» Stated goal: Recast the items from the line holding "The width and" through the end of the items, inclusive, as a Markdown table with the columns Number and Text, numbering each line and skipping any blank lines.

» Input data:
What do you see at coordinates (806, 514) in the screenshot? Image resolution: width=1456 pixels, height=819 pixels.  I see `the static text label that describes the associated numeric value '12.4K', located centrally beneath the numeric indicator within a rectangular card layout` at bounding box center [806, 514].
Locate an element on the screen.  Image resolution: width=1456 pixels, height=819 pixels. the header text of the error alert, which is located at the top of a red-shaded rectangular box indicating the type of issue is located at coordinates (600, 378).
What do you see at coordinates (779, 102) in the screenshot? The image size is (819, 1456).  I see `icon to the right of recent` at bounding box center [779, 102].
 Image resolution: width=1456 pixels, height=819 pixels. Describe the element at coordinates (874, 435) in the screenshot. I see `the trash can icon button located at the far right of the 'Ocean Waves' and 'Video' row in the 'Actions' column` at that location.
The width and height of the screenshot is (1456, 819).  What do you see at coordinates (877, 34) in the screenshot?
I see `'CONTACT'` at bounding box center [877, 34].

» Full answer:
| Number | Text |
|---|---|
| 1 | The width and height of the screenshot is (1456, 819).  What do you see at coordinates (877, 34) in the screenshot? |
| 2 | I see `'CONTACT'` at bounding box center [877, 34]. |